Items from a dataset
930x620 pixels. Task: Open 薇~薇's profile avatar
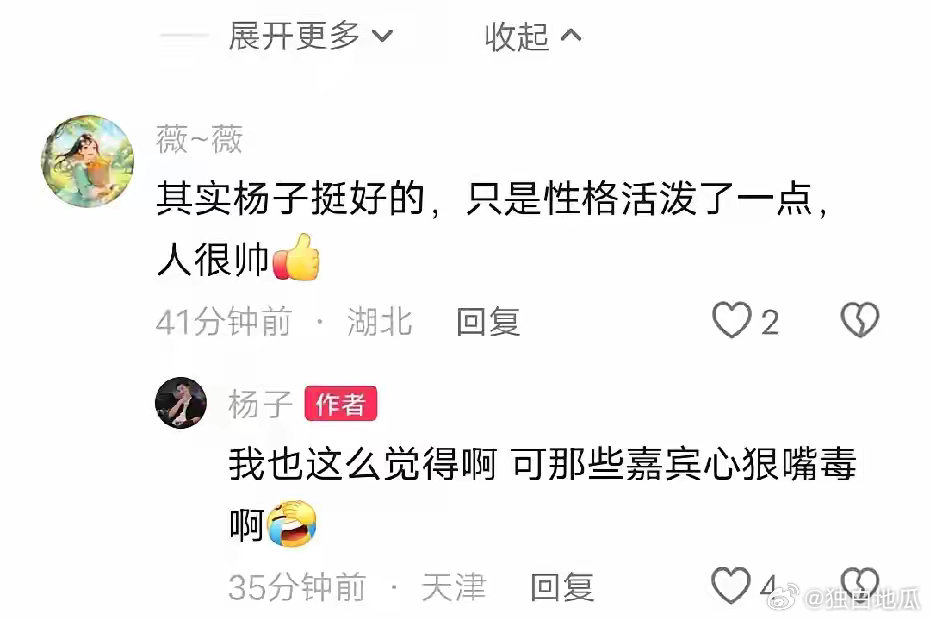(x=88, y=161)
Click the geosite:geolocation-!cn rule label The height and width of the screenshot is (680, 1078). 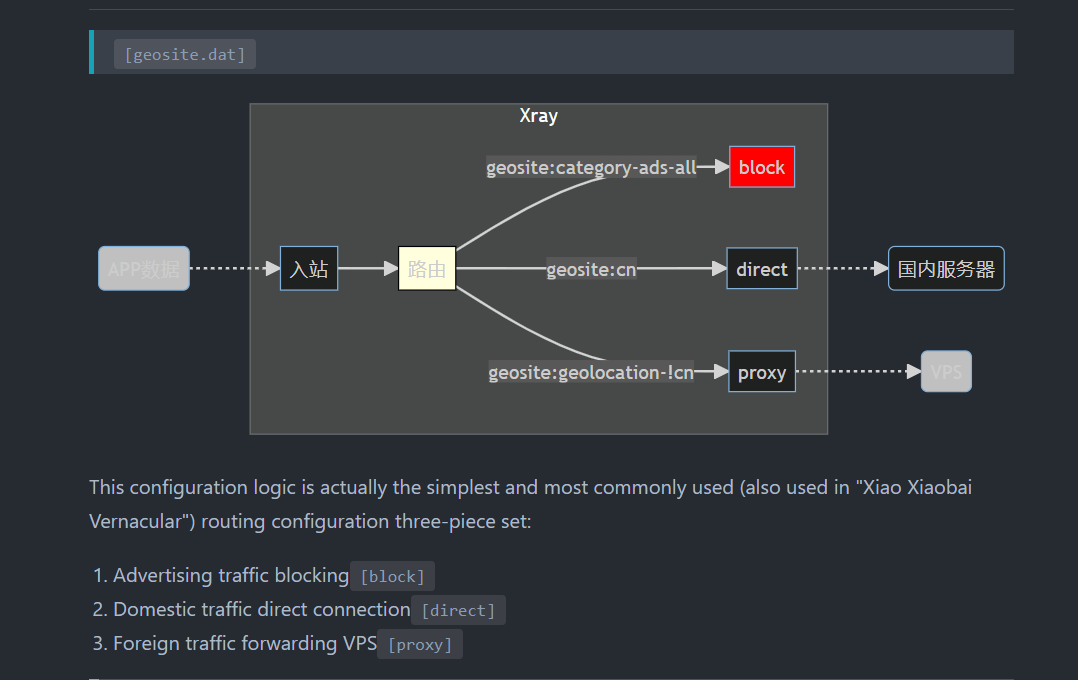coord(591,372)
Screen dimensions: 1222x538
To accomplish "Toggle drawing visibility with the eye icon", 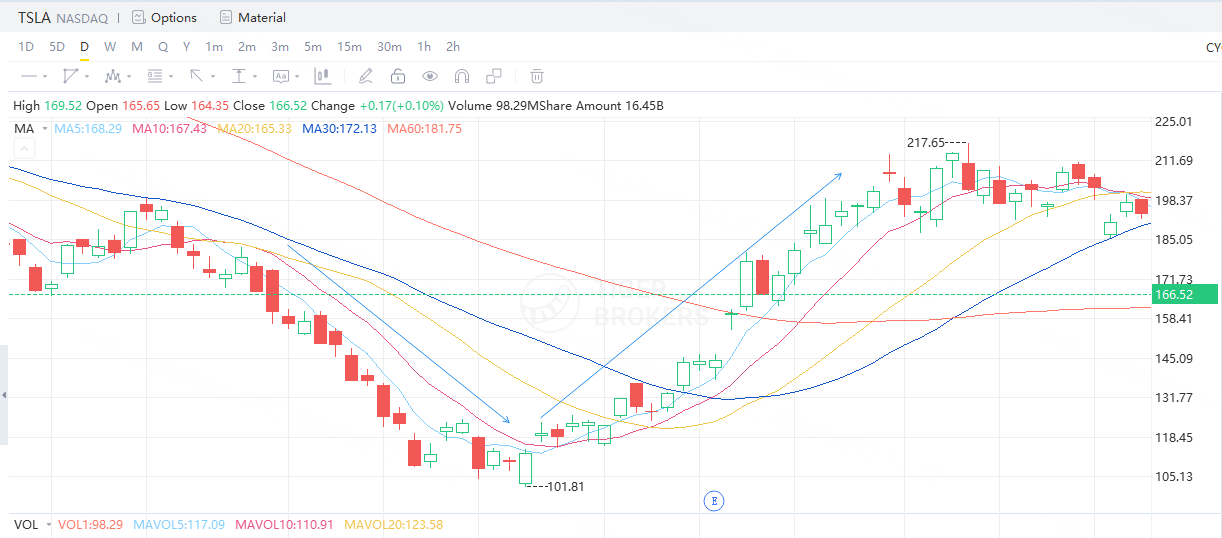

Activity – Omit the pictures, and please restate word for word the lines running from the line with "Screen dimensions: 1222x538" to the end of the entries.

Response –
Screen dimensions: 1222x538
To accomplish "Toggle drawing visibility with the eye icon", 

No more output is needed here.